Jan Hable

Personal information
- Date of birth: 4 January 1989 (age 37)
- Place of birth: Hradec Králové, Czechoslovakia
- Height: 1.89 m (6 ft 2+1⁄2 in)
- Position: Midfielder

Senior career*
- Years: Team / Apps / (Gls)
- 2006–2007: Hradec Králové / 4 / (0)
- 2007–2009: Fiorentina / 0 / (0)
- 2009: → Baník Ostrava (loan) / 9 / (0)
- 2009–2011: Ascoli / 1 / (0)
- 2010–2011: → Kerkyra (loan) / 20 / (0)
- 2011–2013: Kerkyra / 31 / (0)
- 2013: Baník Ostrava / 19 / (0)
- 2014–2016: Hradec Králové / 3 / (0)

International career
- 2004–2005: Czech Republic U16 / 7 / (0)
- 2005–2006: Czech Republic U17 / 16 / (0)
- 2006: Czech Republic U18 / 6 / (0)
- 2007–2008: Czech Republic U19 / 11 / (0)
- 2009: Czech Republic U21 / 1 / (0)

Medal record
Men's football
Representing Czech Republic
UEFA European Under-17 Championship
| Runner-up | 2006 Luxembourg |  |

= Jan Hable =

Czech footballer

Jan Hable (born 4 January 1989) is a Czech former footballer, who played in the Czech First League for Baník Ostrava and Hradec Králové.

== Career ==
Hable started his career at FC Hradec Králové before moving on 2 June 2007 to Serie A club, ACF Fiorentina.

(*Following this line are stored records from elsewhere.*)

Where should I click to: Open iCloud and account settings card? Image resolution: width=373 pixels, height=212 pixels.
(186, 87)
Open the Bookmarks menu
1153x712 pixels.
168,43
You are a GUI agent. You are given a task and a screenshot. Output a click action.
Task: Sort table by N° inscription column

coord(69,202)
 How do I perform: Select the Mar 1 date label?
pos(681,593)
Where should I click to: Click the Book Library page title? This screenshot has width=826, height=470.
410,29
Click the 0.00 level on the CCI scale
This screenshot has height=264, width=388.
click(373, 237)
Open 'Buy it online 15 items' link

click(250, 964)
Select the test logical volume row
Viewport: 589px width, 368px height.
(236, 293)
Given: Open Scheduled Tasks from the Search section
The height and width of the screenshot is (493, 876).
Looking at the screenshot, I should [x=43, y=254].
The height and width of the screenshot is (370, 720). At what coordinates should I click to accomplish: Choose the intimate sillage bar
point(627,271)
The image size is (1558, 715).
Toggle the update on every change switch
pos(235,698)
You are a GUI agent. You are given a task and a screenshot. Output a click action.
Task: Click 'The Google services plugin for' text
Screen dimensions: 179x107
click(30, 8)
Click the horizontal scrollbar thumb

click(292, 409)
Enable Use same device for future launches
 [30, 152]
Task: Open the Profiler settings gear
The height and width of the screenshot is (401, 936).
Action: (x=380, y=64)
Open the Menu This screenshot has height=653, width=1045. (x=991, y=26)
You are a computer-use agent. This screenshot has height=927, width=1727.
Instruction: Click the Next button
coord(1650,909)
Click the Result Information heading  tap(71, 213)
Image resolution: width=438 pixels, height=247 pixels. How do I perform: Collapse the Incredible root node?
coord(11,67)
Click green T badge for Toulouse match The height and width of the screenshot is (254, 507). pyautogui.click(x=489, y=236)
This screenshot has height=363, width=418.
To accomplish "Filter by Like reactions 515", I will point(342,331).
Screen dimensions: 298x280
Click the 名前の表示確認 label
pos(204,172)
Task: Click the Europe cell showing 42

On 23 January 2009 the Czech midfielder was playing, still on loan, for Banik Ostrava and on 4 January 2010 ACF Fiorentina declared that the Czech came back from the loan.

On 28 January 2010 he was transferred to Ascoli in co-ownership deal.

== International ==
Hable has played at various underage levels for the Czech Republic.